By Barbara Rainey
First posted on EverThineHome.com

My favorite book I've ever written is Letters to My Daughters. I still love it because it's a truly beautiful book with calligraphy and art throughout the interior. I also love it because it's a summary of all the lessons I've learned in the married years of my life. So it’s the essence of who I am.
The book is based on questions about marriage I gathered from my four daughters, my two "grafted in" daughters who married my sons, and many of their friends, and it's dedicated to all of them by name, which I also love. It was a very satisfying book to work on, both in the content and in the creative graphics.
This book is now available in paperback, and this week's post is an excerpt. I hope and pray this letter will help your marriage, and if you want more be sure to get the book! It makes a great gift for anyone engaged to be married. Over 60,000 copies of the hardback sold, so I'm immensely grateful to Andy McGuire at Bethany Publishing for giving it more life in the new paperback version.
Dear Mom: Without betraying a confidence, I need your help. There are some, ahh, issues in our intimate life stemming from past decisions. Is it just our path to deal with the repercussions of sin and know that it won’t ever be as great as if it hadn’t happened? Or is there hope for healing?
Dear girls:
First remember: there is always, always hope. Cling to that.
In the book The Secret Garden, do you remember what Mary Lennox saw when she first discovered the garden? Piles of leaves, weeds and thistles, broken branches, and rocks and bits of mortar fallen from the walls greeted her eyes. The garden was in terrible disrepair.
Yet instead of seeing the ruins as impossible to fix, she saw with wonder what could be. Her eyes saw the potential beauty, the hope of new life. Immediately she began her restoration work.
Likewise, our sexual relationships are often begun with walls broken and fractured and with weeds of past experiences choking out healthy sexual expression.

As in Mary’s garden, restoration to beauty is possible in the secret garden of marriage. We were made to bloom, to flourish in the place of maximum sunlight with the right amount of moisture—not too little, not too much. God plants us in a marriage with the potential to grow as individuals to mature beauty. But it takes time.

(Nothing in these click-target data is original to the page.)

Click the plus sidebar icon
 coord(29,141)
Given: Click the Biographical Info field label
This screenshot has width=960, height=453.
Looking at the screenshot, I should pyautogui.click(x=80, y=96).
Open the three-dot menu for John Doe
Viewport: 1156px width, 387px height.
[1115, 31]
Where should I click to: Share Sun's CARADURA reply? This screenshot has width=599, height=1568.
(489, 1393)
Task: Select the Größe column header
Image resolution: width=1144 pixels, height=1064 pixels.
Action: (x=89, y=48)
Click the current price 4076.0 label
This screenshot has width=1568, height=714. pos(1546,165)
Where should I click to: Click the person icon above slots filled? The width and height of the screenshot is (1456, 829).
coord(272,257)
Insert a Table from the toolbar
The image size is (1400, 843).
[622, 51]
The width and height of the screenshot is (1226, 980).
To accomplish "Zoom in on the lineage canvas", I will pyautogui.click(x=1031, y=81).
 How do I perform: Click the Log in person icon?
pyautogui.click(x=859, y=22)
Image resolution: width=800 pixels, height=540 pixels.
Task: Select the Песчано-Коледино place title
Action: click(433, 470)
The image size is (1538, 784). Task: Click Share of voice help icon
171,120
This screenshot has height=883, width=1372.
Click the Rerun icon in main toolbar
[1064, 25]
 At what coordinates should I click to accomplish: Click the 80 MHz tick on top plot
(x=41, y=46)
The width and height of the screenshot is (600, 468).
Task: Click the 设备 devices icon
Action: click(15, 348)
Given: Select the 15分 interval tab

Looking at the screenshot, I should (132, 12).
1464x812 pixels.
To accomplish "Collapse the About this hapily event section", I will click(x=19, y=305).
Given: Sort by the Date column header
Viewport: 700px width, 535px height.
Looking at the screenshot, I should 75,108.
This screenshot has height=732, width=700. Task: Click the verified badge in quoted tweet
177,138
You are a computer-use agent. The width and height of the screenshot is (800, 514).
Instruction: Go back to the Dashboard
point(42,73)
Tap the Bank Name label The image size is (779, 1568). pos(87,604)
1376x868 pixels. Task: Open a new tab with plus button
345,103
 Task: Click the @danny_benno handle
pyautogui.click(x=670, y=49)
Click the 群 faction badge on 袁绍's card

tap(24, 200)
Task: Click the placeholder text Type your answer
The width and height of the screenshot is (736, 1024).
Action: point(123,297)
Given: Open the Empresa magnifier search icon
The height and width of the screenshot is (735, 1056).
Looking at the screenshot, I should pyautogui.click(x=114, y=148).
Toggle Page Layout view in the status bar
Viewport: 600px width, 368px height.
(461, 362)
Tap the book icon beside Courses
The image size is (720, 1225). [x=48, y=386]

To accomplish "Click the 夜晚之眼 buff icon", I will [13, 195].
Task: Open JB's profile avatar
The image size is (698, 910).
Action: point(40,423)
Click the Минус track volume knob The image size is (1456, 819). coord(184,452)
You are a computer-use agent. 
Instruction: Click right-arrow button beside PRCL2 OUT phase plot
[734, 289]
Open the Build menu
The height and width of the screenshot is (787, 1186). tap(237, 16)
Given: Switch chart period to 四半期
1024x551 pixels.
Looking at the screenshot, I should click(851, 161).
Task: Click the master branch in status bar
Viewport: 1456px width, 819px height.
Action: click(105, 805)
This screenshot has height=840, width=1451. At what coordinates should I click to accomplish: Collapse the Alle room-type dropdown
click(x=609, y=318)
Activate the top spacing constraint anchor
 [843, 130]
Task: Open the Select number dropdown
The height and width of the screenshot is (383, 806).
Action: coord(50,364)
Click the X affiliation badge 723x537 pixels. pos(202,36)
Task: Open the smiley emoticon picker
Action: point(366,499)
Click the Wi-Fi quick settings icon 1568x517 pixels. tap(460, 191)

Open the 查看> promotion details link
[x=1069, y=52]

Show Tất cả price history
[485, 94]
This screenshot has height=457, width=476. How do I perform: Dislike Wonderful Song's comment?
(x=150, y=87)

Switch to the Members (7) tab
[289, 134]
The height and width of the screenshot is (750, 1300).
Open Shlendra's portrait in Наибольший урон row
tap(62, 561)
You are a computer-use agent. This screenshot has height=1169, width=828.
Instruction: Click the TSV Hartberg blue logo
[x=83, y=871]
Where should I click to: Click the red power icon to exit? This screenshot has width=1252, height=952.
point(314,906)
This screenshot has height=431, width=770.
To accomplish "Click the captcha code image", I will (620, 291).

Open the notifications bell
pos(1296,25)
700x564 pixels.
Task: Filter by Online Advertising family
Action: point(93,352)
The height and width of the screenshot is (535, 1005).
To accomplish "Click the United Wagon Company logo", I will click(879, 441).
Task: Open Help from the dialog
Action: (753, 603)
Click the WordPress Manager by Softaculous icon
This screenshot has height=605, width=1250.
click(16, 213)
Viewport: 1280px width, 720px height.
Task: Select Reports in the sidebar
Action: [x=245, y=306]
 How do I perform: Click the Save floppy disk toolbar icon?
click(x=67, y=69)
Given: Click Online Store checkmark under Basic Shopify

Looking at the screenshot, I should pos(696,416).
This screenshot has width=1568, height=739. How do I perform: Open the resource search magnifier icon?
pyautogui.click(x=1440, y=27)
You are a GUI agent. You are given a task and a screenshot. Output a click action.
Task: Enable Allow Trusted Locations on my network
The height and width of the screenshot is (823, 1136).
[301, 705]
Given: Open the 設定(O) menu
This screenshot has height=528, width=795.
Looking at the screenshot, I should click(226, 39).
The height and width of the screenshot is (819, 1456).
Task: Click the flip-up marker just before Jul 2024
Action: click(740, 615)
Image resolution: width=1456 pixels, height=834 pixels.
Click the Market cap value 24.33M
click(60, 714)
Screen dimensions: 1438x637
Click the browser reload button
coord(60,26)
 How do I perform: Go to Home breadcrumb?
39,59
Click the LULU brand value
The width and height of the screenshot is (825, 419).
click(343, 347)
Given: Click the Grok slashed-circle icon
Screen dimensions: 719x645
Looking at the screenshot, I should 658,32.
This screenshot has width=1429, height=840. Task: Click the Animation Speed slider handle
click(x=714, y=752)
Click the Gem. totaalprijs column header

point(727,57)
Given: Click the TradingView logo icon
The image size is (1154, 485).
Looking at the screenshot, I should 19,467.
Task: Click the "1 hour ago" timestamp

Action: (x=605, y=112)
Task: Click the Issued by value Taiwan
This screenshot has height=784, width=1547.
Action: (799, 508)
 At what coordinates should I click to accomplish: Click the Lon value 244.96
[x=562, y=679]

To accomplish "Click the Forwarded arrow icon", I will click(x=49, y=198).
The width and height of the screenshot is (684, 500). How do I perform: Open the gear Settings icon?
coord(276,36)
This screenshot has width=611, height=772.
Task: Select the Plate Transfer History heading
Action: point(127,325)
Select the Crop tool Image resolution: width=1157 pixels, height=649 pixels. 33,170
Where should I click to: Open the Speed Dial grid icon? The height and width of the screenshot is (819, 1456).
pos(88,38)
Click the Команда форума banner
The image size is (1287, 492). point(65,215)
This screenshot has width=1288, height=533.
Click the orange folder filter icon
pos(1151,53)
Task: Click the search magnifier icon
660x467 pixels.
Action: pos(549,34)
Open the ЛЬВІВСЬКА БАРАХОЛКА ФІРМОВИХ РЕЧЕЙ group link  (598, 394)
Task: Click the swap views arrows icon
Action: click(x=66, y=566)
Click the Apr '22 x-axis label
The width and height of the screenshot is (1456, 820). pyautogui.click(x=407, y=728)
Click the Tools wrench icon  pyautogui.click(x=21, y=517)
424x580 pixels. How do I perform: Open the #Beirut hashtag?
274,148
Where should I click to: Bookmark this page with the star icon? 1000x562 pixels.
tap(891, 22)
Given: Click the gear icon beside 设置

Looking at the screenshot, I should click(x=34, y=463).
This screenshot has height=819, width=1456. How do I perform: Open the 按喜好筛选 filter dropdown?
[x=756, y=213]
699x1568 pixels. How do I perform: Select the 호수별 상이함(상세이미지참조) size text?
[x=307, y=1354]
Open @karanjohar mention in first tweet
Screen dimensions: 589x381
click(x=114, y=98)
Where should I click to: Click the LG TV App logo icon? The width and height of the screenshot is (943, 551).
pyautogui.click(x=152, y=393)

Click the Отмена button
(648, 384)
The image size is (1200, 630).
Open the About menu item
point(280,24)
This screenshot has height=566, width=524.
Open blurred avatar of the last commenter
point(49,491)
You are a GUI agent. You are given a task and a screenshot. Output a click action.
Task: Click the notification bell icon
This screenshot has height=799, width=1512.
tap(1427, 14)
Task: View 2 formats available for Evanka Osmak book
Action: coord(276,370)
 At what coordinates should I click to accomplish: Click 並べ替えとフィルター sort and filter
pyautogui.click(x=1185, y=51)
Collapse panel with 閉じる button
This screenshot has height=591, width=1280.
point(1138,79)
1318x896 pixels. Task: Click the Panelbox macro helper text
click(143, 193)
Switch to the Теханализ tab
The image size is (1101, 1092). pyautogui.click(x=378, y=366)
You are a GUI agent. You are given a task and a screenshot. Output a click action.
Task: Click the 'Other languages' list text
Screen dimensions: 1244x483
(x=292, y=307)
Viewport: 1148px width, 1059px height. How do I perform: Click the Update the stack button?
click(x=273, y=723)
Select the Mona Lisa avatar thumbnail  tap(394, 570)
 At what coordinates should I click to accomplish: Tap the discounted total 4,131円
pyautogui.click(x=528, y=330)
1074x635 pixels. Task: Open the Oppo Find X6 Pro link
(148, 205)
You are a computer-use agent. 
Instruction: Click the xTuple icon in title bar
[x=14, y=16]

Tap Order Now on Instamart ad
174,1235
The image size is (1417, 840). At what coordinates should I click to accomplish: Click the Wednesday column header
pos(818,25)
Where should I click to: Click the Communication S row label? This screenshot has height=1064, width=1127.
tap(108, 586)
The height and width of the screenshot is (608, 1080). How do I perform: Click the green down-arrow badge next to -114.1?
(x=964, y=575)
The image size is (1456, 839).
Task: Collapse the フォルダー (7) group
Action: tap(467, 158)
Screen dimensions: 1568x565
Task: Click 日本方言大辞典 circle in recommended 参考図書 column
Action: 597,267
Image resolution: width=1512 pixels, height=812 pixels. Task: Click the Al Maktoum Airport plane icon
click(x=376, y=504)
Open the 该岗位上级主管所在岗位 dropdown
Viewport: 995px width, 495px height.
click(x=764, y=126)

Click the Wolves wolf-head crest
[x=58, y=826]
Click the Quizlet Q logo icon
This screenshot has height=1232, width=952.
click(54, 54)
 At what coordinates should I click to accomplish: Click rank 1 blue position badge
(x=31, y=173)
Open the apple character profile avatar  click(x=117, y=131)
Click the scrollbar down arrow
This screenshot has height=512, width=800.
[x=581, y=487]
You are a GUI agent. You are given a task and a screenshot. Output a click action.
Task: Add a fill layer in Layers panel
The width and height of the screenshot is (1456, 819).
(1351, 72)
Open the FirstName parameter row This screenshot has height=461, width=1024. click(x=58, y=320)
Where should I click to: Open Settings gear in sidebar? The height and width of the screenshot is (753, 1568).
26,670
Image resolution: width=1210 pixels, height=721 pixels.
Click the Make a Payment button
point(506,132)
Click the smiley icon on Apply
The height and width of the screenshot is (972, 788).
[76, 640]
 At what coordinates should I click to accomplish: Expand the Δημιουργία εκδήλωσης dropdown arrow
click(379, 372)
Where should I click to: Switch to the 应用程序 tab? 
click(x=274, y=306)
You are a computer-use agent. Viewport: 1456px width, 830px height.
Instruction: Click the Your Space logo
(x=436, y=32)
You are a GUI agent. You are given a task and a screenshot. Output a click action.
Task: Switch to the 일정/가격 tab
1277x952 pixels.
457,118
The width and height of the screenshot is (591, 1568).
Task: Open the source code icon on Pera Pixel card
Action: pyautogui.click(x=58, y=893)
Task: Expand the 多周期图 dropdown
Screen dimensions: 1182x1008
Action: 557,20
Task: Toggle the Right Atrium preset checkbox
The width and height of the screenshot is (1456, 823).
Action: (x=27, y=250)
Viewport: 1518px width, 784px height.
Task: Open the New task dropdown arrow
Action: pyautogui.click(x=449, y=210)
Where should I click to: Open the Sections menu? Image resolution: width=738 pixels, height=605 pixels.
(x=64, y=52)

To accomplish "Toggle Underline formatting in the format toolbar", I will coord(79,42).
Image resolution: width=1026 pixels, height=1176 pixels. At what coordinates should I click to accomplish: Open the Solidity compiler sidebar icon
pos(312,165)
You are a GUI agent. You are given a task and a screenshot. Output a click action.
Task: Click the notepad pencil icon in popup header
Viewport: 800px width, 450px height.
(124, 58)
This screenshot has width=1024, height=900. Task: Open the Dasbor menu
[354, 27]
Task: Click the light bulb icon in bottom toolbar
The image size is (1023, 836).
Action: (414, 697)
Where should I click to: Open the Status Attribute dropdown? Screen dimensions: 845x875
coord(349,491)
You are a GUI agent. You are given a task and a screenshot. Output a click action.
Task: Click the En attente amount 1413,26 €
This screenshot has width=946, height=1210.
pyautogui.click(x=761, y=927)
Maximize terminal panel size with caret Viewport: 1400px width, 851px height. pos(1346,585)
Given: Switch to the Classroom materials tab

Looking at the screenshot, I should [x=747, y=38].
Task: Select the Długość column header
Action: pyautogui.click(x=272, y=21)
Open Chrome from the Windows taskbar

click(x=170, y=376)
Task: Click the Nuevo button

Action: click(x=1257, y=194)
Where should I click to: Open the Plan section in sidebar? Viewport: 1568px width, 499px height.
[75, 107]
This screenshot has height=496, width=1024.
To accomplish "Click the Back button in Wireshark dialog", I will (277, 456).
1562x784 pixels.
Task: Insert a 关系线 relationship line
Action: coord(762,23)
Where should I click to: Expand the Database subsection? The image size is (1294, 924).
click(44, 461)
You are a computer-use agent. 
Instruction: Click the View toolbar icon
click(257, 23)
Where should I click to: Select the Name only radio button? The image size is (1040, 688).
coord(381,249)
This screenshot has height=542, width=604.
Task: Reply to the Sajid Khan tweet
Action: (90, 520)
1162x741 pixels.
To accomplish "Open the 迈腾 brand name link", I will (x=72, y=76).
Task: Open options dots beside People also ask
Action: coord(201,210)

As a boomer-generation child, I came of age in the early days of the sexual revolution. A friend and radio guest, pediatrician Dr. Meg Meeker, said that our generation has left a terrible legacy in the sexual liberation we inaugurated. I agree with her. Casual sex and fluid gender identity is an epidemic spreading like wildfire, and the result for our children and grandchildren is truly frightening. As a result, it is rare that young couples marry today as virgins or enter matrimony untouched by abuse. Far too often, one or both carry physical, psychological, and emotional sexual scars into marriage.
It can feel like too much, but I know God is supremely able to rescue and restore. And so premarital experience must be addressed with your spouse. Once married, the experience is not just yours, but his to bear with you. As Paul said in Galatians 6:2, “Bear one another’s burdens.” Your wounds are now his, and his wounds yours. Your individual losses affect each other and your experience in sex.
Yet there is great joy in a love that overcomes. What a wonder it is to be welcomed in love, to not be alone with your losses but to be with another who loves in spite of the loss. Love does cover a multitude of sins. God delights to redeem and rescue, and He’s at work in this aspect of your marriage, too.
You see, it’s not just our individual mistakes that come with us to marriage. Lurking below the surface for every husband and every wife, in every marriage, is our universal shame. Every one of us is imperfect and bears the stain of shame before God. Though we long for the comfort and safety we intuitively know is to be found in the oneness of sexual intimacy, our shame often gets in the way. The consequences of sexual sin and abuse are not quickly overcome.